Laut Artikel 12 der Bundesverfassung könnte die Regierung für den Bereich "Armenwesen", zu dem die Mindestsicherung gezählt werden kann, ein sogenanntes "Grundsatzgesetz" beschließen. In diesem könnte sie dann die von ihr gewünschten Eckpunkte wie die Deckelung und die Schlechterstellung von Asylberechtigten festschreiben. Für ein solches Gesetz würde eine einfache Mehrheit reichen, ÖVP und FPÖ bräuchten also weder die SPÖ noch die Neos.

Sollte Wien oder ein anderes Bundesland die Vorgaben dieses Grundsatzgesetzes nicht umsetzen (gezwungen könnte kein Land werden), müsste der Verfassungsgerichtshof prüfen, ob ein Verstoß gegen das Bundesgesetz vorliegt. Gleichzeitig könnte das Höchstgericht dann aber natürlich auch prüfen, ob das Bundesgesetz verfassungskonform ist.

VfGH prüft bereits

Die niederösterreichische Regelung ist, wie berichtet, ohnehin beim VfGH anhängig.

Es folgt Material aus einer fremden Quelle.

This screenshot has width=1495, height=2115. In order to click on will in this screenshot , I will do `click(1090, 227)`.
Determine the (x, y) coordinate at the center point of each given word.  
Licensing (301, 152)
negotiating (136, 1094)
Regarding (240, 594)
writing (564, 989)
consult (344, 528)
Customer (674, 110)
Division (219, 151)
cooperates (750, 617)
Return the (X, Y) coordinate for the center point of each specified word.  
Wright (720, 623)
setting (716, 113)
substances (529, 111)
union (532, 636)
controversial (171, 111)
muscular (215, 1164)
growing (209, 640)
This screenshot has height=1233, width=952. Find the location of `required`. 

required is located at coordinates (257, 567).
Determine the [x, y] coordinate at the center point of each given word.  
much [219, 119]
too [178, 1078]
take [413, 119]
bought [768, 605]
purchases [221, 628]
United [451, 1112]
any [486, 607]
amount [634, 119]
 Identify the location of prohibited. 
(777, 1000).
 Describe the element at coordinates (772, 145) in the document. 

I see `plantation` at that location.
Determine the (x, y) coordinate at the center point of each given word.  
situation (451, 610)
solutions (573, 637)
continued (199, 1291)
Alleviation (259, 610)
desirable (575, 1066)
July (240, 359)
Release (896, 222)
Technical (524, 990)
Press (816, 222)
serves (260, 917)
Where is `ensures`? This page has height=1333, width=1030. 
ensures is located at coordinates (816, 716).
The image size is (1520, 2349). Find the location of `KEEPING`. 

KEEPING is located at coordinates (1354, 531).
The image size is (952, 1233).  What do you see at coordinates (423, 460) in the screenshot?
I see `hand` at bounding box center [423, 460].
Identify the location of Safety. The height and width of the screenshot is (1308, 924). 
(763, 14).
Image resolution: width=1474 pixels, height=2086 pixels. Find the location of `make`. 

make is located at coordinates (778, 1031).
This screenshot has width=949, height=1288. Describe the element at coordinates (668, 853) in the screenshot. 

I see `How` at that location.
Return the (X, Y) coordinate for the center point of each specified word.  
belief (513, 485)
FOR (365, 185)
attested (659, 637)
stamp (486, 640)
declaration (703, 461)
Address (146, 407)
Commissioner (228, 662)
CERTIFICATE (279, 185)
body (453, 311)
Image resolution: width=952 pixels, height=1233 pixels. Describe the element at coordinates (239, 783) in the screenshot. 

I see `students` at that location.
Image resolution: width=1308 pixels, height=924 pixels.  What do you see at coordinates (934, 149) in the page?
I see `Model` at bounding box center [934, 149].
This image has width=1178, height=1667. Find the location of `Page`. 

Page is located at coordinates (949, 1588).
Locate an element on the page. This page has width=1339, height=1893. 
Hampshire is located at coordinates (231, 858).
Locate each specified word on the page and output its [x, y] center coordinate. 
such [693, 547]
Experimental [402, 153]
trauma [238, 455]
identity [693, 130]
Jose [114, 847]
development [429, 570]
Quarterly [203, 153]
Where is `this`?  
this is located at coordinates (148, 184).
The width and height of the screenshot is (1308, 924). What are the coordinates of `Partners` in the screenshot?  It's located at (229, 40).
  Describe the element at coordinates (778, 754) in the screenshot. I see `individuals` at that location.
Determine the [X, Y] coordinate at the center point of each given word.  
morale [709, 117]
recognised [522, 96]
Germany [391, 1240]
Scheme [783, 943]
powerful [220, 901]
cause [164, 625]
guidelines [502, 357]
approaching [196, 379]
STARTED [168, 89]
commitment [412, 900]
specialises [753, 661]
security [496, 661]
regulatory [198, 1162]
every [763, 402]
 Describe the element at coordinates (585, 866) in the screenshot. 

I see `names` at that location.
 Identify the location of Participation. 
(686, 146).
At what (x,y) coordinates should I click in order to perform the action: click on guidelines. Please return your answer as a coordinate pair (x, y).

Das Landesverwaltungsgericht hatte Bedenken gegen die geringeren Mindeststandards für Menschen, die weniger als fünf Jahre in Österreich sind, sowie gegen die Deckelung geäußert.

Sollte sich Türkis-Blau für ein Grundsatzgesetz entscheiden, würde man sich jedenfalls vom Konsensprinzip bei diesem Thema verabschieden. Bisher hatte man immer versucht, einen neuen Bund-Länder-Vertrag zu verhandeln. Der Unterschied hierbei: Ein solcher 15a-Vertrag kann nur in Kraft treten, wenn sich Bund und alle neun Länder einig sind. Das war aber eben in der letzten Legislaturperiode nicht möglich, weshalb der alte Vertrag ohne Nachfolgeregelung mit Ende 2016 auslief.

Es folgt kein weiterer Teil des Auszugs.